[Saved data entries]

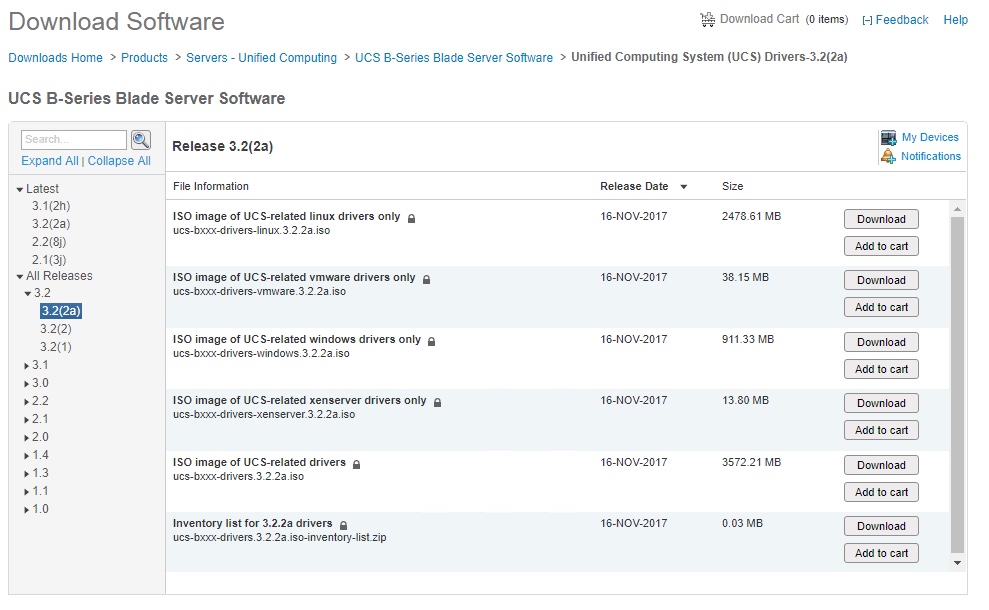989x610 pixels.
Task: Add xenserver drivers ISO to cart
Action: (x=881, y=430)
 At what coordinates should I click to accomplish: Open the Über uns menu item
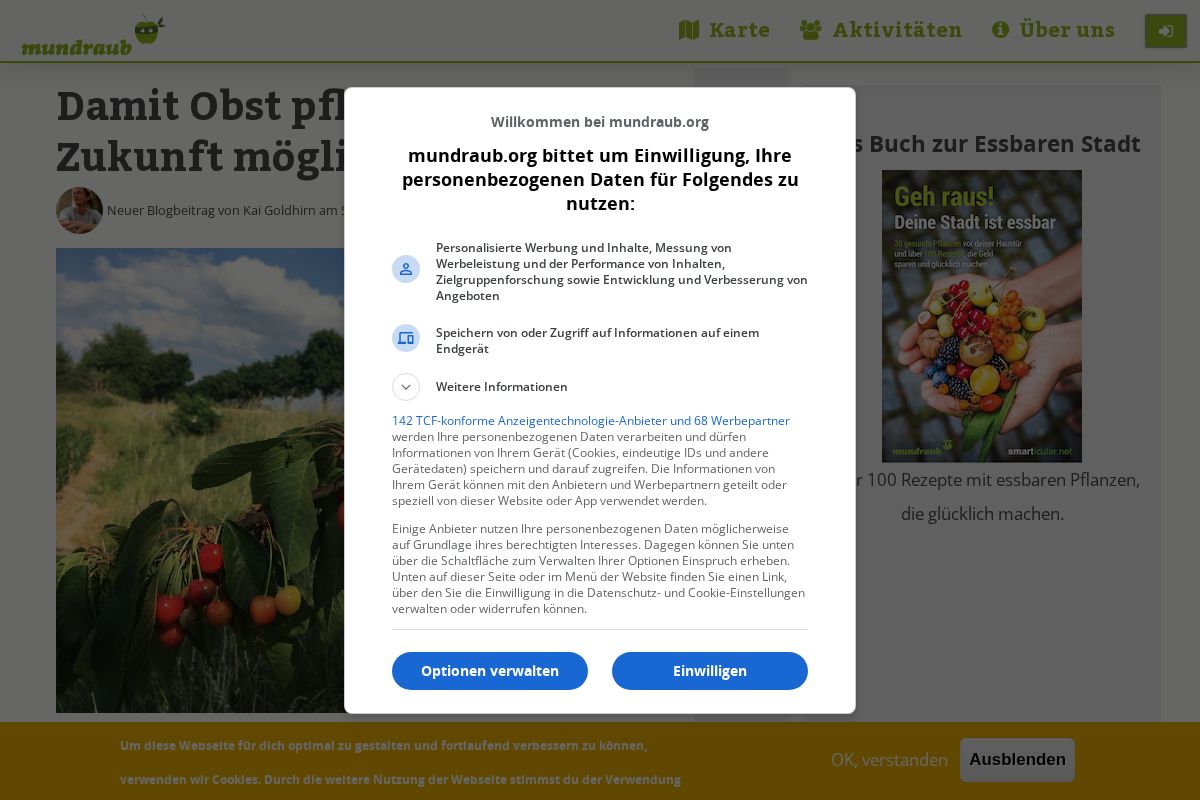[1053, 30]
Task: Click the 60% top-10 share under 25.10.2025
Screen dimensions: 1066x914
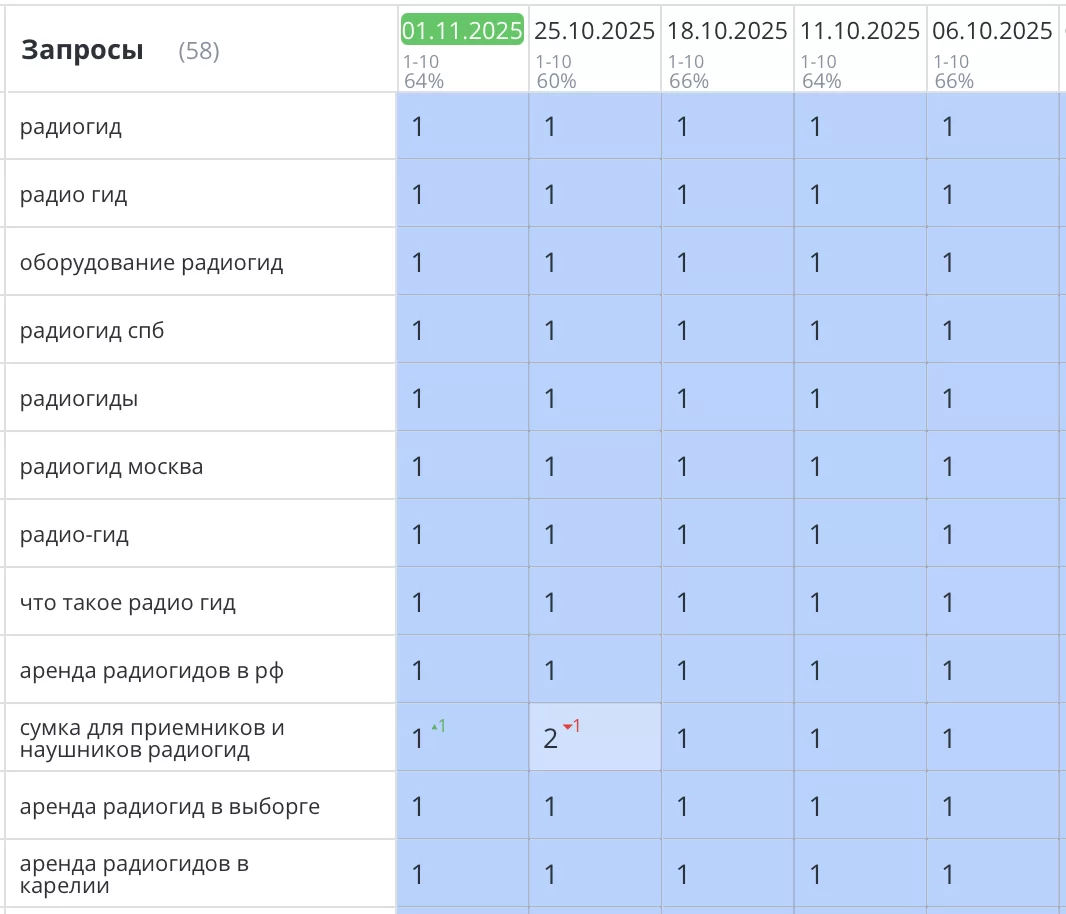Action: [556, 81]
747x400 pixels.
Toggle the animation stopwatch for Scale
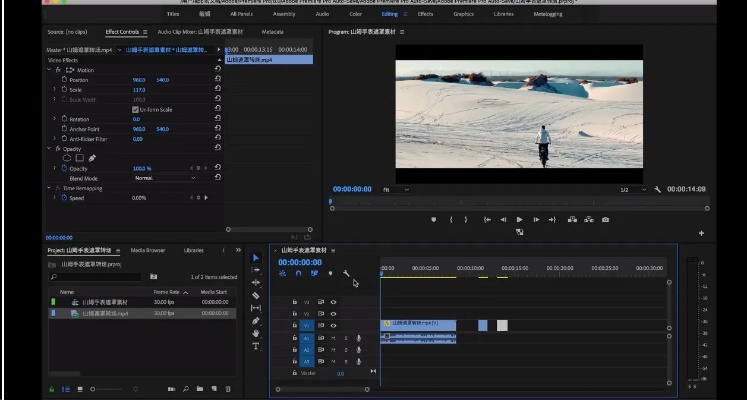click(x=62, y=89)
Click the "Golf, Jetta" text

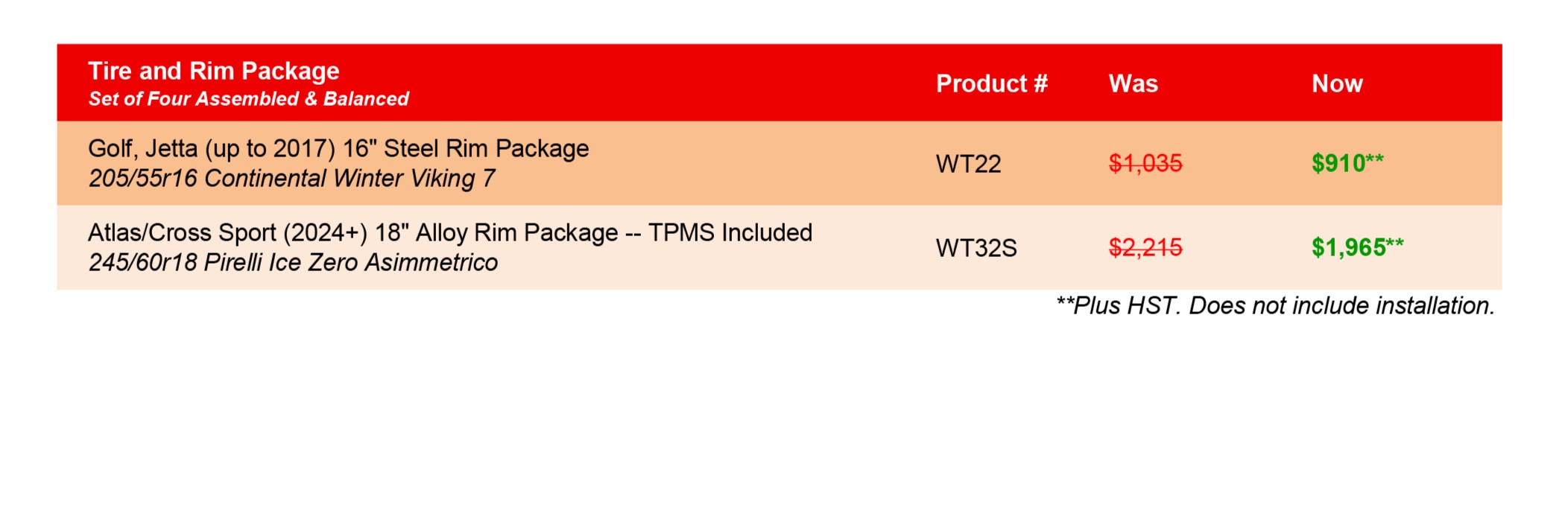(x=142, y=149)
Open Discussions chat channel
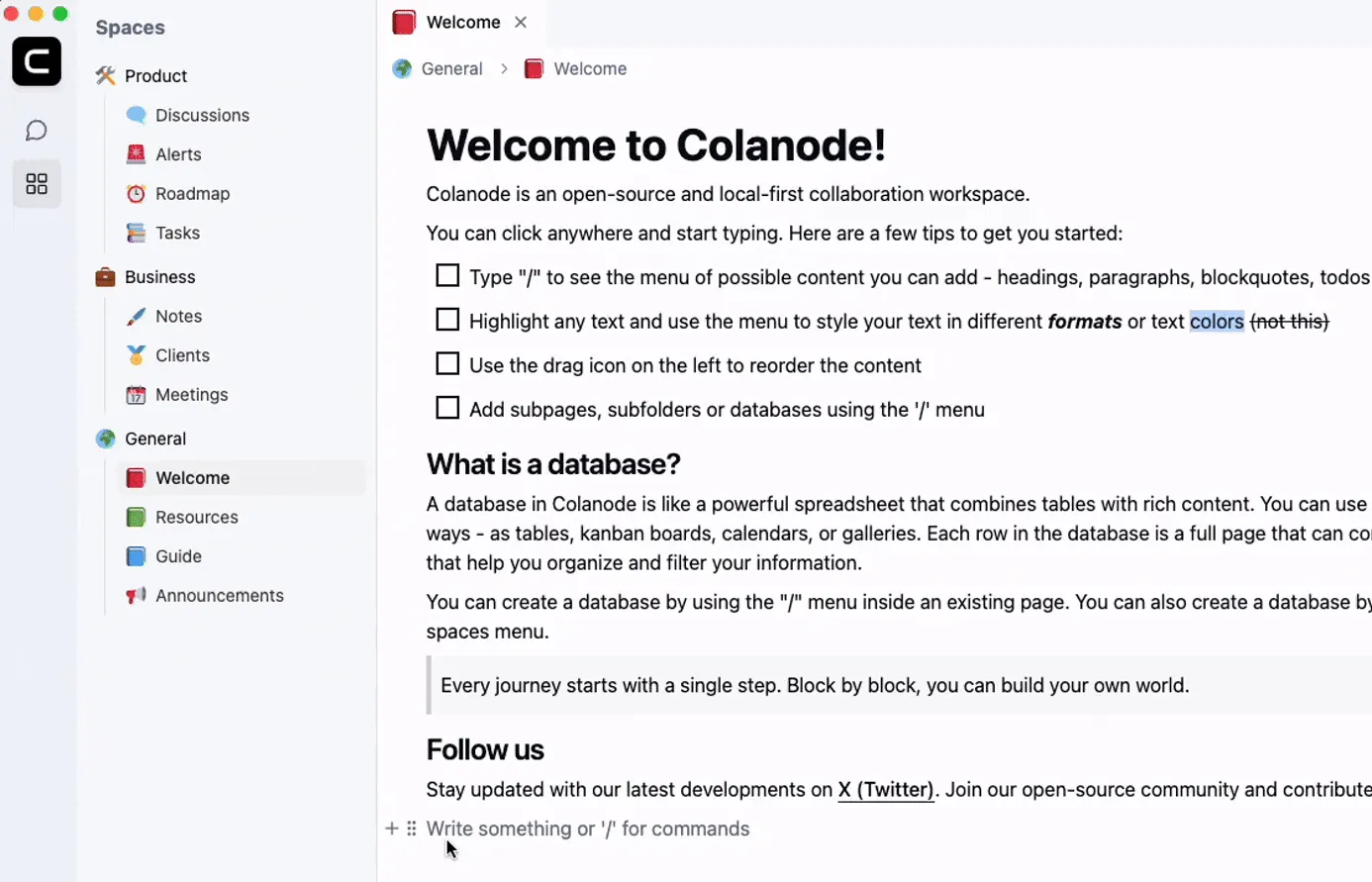This screenshot has height=882, width=1372. point(202,115)
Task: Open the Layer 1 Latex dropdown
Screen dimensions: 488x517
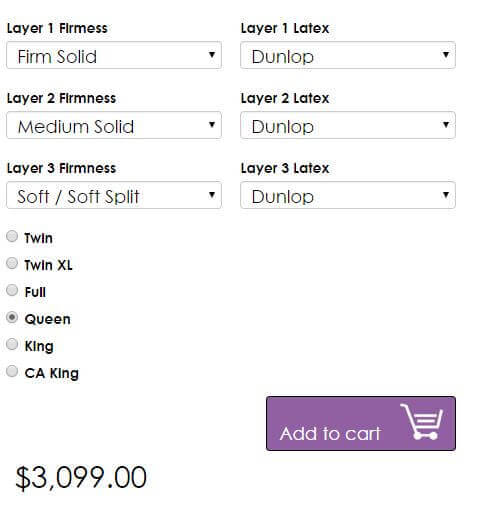Action: tap(348, 55)
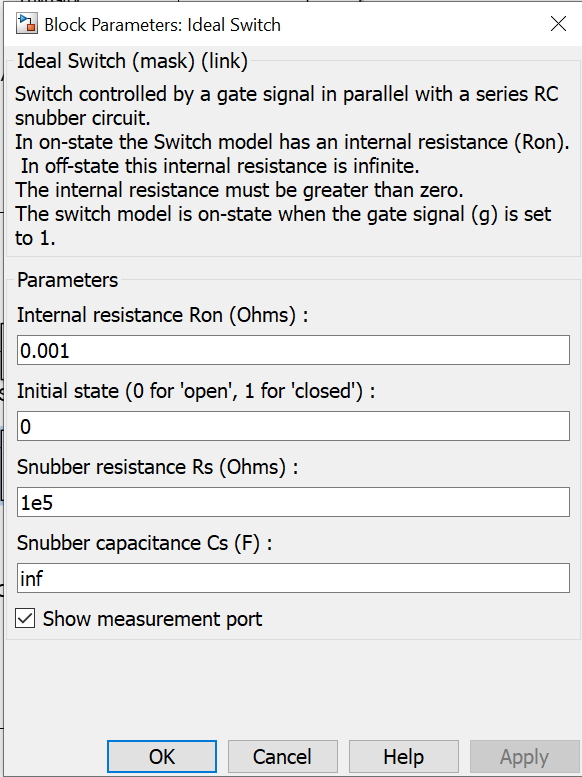Click the Snubber capacitance Cs (F) label
Image resolution: width=582 pixels, height=777 pixels.
(144, 543)
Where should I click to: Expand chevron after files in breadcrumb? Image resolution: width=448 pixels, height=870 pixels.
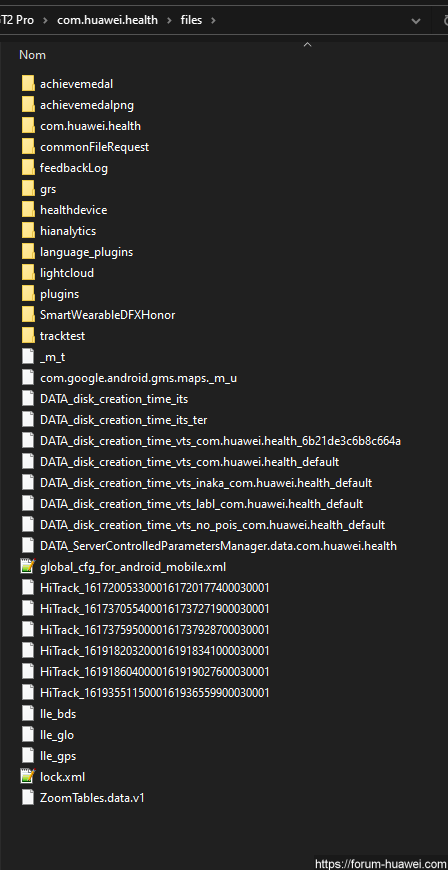coord(213,21)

• _ACTIVITY_:
Give back exactly the lines from the line with "Task: Click the" through the end of the records, both included; keep all pictures out.

• _SOLUTION FOR THIS TASK_:
Task: Click the 60% top-10 share under 25.10.2025
Screen dimensions: 1066x914
Action: [556, 81]
747x400 pixels.
Toggle the animation stopwatch for Scale
click(x=62, y=89)
Click the "Golf, Jetta" text

(x=142, y=149)
Open Discussions chat channel
This screenshot has height=882, width=1372. point(202,115)
Task: Open the Layer 1 Latex dropdown
Screen dimensions: 488x517
Action: tap(348, 55)
Click the Snubber capacitance Cs (F) label
Image resolution: width=582 pixels, height=777 pixels.
(144, 543)
Where should I click to: Expand chevron after files in breadcrumb? Image resolution: width=448 pixels, height=870 pixels.
coord(213,21)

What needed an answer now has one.